One resident who particularly felt the sessions had a positive impact on their health and wellbeing was 79-year-old Robert Wilson, a resident at Balhousie Coupar Angus Care Home.
Robert has always enjoyed an active lifestyle, being a former gym member who did Tai Chi, swimming, and used weight machines. He found that the danceSing Care sessions helped to keep him active and social.
Robert said: “I very much enjoyed taking part in danceSing Care exercise and music sessions. I think I’ve benefited a lot from taking part in the programme as the sessions have kept me active and helped to improve my wellbeing and even my fitness.
“I enjoyed the fitness part of it the most and have become familiar with the moves as they were easy to follow. I love music and found the music part of the programme very enjoyable too.”
Care home staff also benefited from the injection of music and movement into their weekly routine, with team members reporting improved mood, physical health and job satisfaction.
Bonds have been strengthened even more between staff and residents, with the programme encouraging increased interaction between the two groups. Residents with dementia were also noted as being “calm”, “content” and in a “happy place”, which in turn had a positive impact on staff wellbeing.
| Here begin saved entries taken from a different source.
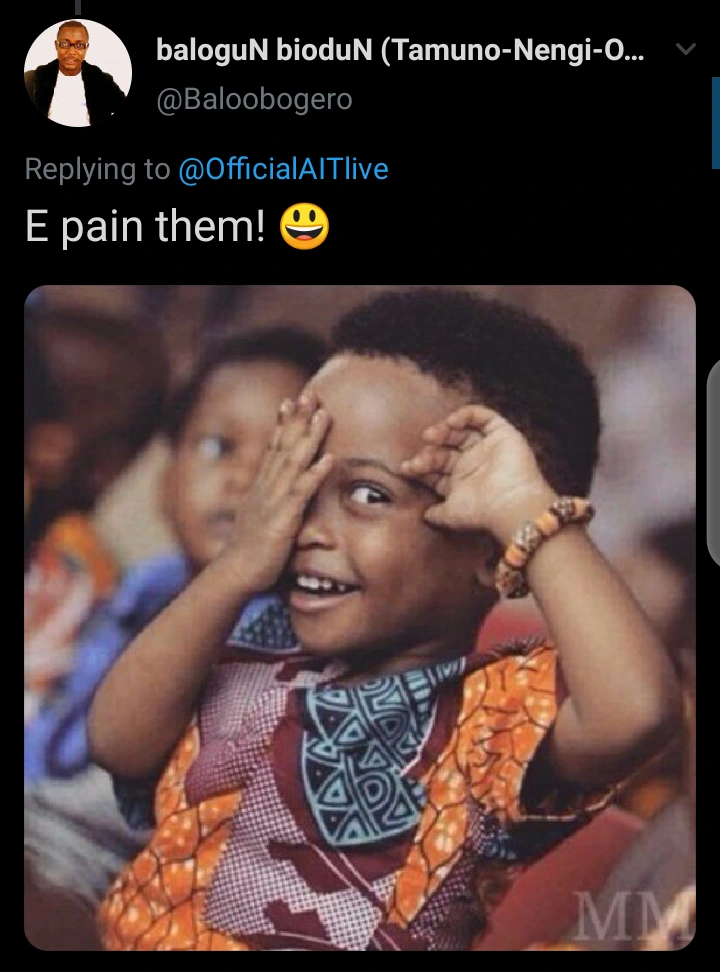Screen dimensions: 720x972
Task: Click the "Replying to" label
Action: pyautogui.click(x=97, y=169)
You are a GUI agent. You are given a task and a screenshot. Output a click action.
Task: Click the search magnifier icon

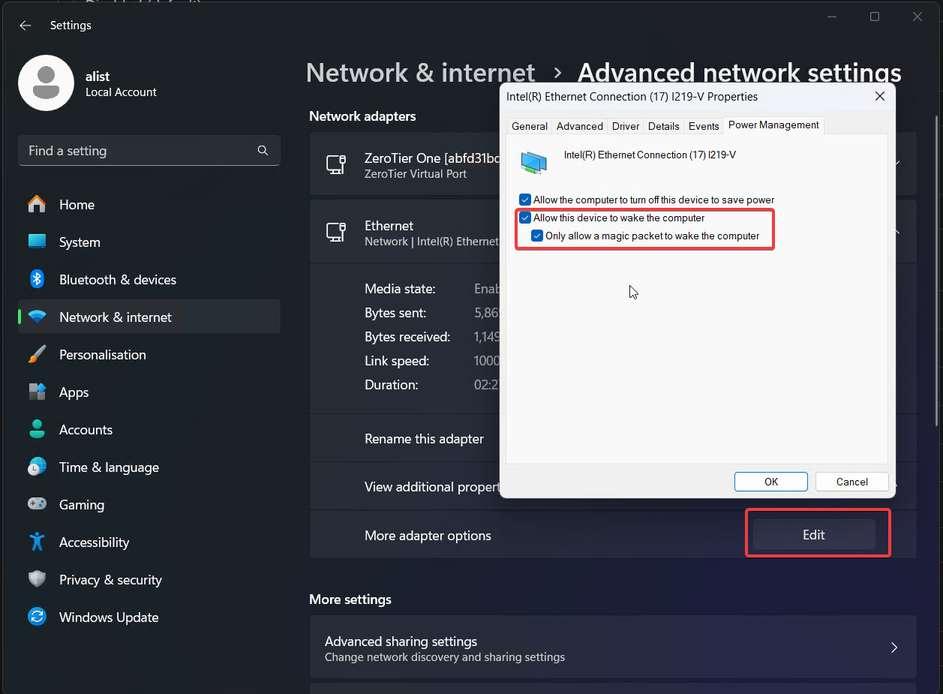(263, 151)
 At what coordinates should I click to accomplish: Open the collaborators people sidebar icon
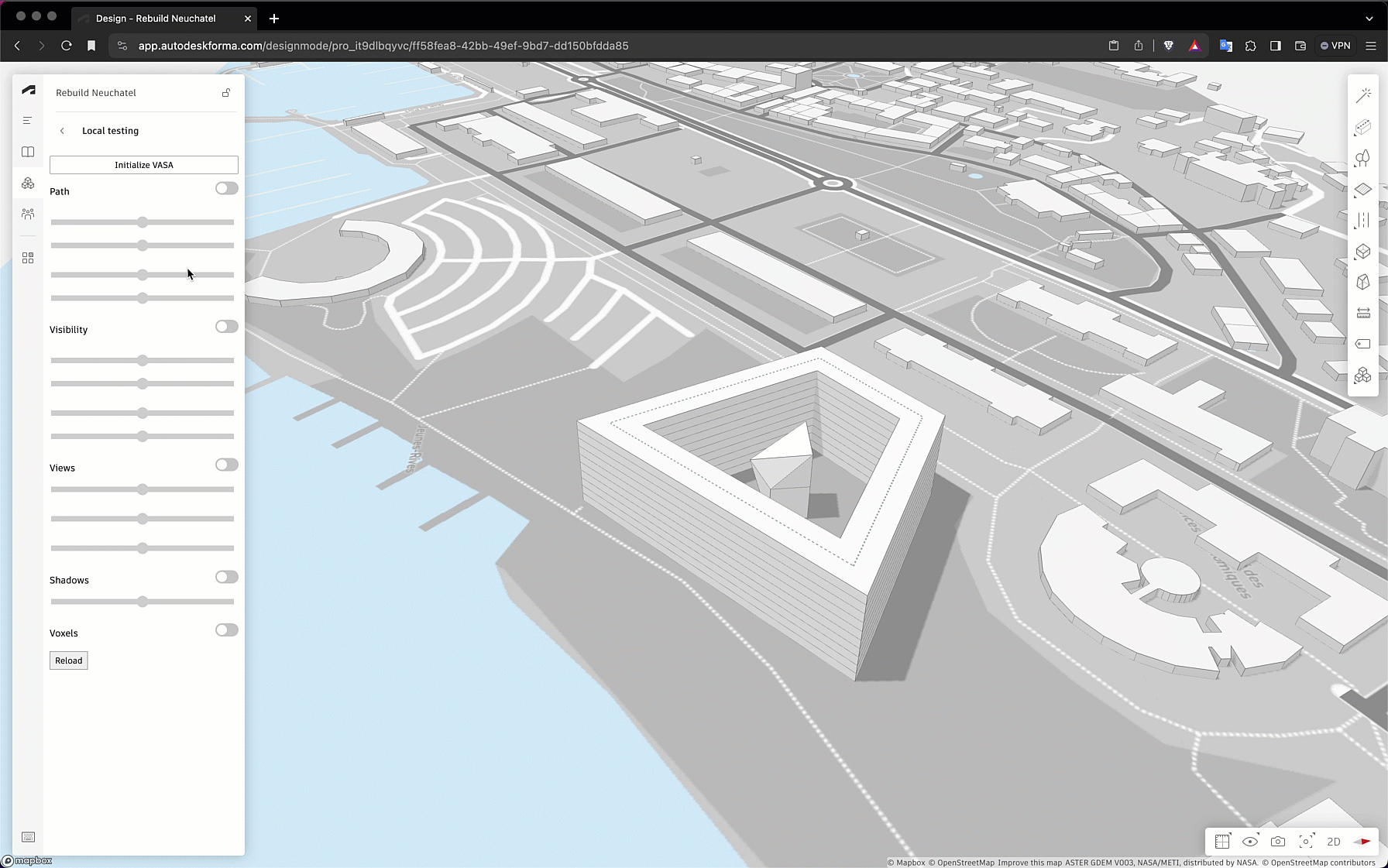point(28,214)
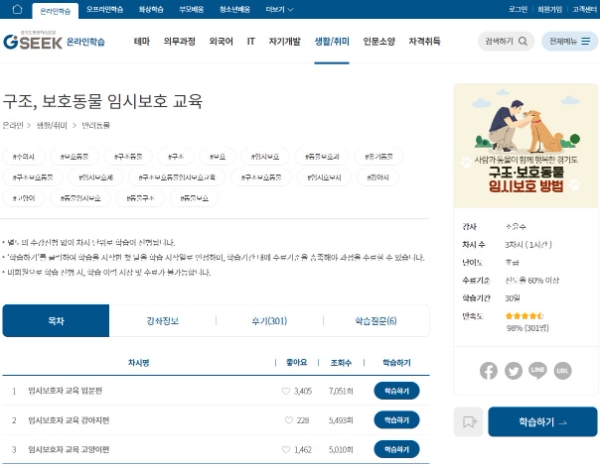Click the 로그인 link at the top

click(x=517, y=9)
Professor Anna Whittaker, the study lead from the University’s Faculty of Health Sciences and Sport said: “The early results of the study are extremely promising in terms of the positive impact that music and movement can have on care home residents and staff alike. Giving residents something to look forward to and a chance to engage with one another has visibly improved their quality of life, which is exactly what we were hoping for. Such good results at this stage are really promising for the future, and we hope this type of programme could be implemented in care homes across the country before too long. We did also identify some challenges to delivering the programme in care homes which we will address in our future research.”
Karen Johnson, Quality Director at Balhousie Care Group, said: “As a care home operator we see first hand the benefits of music and exercise to our residents. However, to have this tracked, documented and researched to such an extent is valuable both to us and the whole social care sector. Our homes thoroughly enjoyed being part of this pilot project and feasibility study, and we hope to see such programmes extended to more care homes across the country.”
Natalie Garry, from danceSing Care, said: “The danceSing Care experience has been developed not just for people in care themselves, but for the caregivers too. It can create solid change and help create a happy vibrant community with a core of wellbeing and improving fitness. We know anecdotally that our music and movement resources positively impact mental health, emotional wellbeing, physical condition, and improved socialisation and were excited to team up with academics from the University of Stirling and Balhousie Care Group to prove this. Even with the restrictions of Covid, we’ve been able to launch this important research project which will positively impact the provision of music and movement resources for older people.”
The success of the novel pilot project highlights the possibility of similar activities being adapted and rolled out across the country into the future, with further studies underway and in planning.
A realist evaluation of the feasibility of a digital music and movement intervention for older people living in care homes study is available. Further analysis is expected to be conducted and published in the coming months.